En ce qui concerne le premier facteur, on s’était rapidement rendu compte que les efforts déployés pour gouverner les deux groupes ethniques à l’intérieur d’un État unitaire « ou au moins quasi-unitaire » se heurteraient à de grandes difficultés. Diverses solutions avaient été employées pour essayer d’éviter la désintégration du pays. On avait permis au Québec de conserver son droit civil; on avait fini par reconnaître l’usage de la langue française malgré les efforts déployés initialement ? sur les recommandations de Durham ? pour instaurer l’unilinguisme; enfin, la composition des cabinets devait refléter les deux groupes culturels. En outre, les gouvernements étaient dirigés par deux chefs de parti, un de chaque section de la province, et non par un seul premier ministre, et il y avait deux procureurs généraux. Par ailleurs, pour que certaines questions comme l’éducation et les affaires municipales puissent être régies différemment dans chacune des deux sections, « certaines lois adoptées par le Parlement provincial s’appliquaient à une seule des sections, des lois parallèles, mais distinctes, s’appliquant à l’autre »(59). Malgré ces dispositions, les problèmes demeuraient. Comme l’a soutenu Stevenson :

Chacune des sections de la province était convaincue d’être astreinte et assujettie à la volonté de l’autre. Comme elles étaient à peu près d’importance égale et qu’elles bénéficiaient d’une représentation égale au Parlement, cette impression était tout aussi plausible dans les deux camps. Des lois visant l’une ou l’autre section pouvaient être adoptées sans l’appui de la majorité de ses représentants. Lorsque la section ouest devint plus populeuse, ses habitants découvrirent soudain que la représentation égale des deux sections constituait une atteinte intolérable aux principes libéraux, injustice qui leur avait curieusement échappé tant qu’ils avaient été minoritaires. Bon nombre des questions soumises à la législature ne faisaient qu’exacerber les antagonismes ethniques et religieux, qui se trouvaient renforcés par des divergences d’intérêt sur le plan économique entre les deux sections. Les agriculteurs et les fabricants de la section ouest de la province acceptaient mal l’hégémonie de Montréal dans le domaine du commerce et les mesures qui étaient prises pour orienter leurs affaires vers cette ville, comme devaient aussi le faire plus tard les habitants du vaste arrière-pays de l’Ouest(60).
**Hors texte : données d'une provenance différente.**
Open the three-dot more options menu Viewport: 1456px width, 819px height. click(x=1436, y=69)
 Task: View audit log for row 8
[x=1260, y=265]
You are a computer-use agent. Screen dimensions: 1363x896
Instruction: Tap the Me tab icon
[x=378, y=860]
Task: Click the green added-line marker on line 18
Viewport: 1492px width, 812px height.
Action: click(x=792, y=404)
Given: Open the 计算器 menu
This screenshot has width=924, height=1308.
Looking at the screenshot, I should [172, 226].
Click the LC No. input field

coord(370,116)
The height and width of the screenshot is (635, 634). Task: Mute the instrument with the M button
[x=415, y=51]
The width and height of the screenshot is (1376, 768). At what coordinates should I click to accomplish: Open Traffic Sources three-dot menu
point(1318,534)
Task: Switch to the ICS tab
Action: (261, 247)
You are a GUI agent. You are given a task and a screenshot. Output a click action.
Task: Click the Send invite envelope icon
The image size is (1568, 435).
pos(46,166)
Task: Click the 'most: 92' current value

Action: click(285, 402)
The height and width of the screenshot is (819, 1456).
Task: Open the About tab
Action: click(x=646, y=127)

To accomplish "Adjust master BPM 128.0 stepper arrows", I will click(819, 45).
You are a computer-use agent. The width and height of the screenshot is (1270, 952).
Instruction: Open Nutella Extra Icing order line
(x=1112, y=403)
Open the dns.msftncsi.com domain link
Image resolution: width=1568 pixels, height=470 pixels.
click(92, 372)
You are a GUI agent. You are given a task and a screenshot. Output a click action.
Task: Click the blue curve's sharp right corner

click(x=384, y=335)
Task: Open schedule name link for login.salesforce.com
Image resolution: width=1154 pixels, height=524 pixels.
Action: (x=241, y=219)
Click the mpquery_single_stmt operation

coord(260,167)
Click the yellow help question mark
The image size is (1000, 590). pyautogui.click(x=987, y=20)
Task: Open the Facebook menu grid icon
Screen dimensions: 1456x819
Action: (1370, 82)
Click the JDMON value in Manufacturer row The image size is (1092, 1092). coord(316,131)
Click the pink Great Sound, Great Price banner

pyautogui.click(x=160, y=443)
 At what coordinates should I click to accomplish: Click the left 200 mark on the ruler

Rien d’étonnant donc que le statu quo n’ait pu durer très longtemps. On avait proposé diverses solutions, mais elles comportaient toutes de grosses lacunes. La représentation selon le nombre d’habitants aurait fait du Bas-Canada une minorité subordonnée au Haut-Canada. La règle de la double majorité aurait pratiquement empêché la constitution d’un gouvernement, tandis que dans une fédération des deux grandes provinces, chacune aurait très bien pu devenir un jour plus puissante que le pouvoir central. Par ailleurs, l’octroi de l’indépendance aux sections aurait certainement conduit à la destruction de « l’unité commerciale et économique de l’axe du Saint-Laurent »(61). Ces difficultés internes incitaient fortement les parties à rechercher une solution pratique.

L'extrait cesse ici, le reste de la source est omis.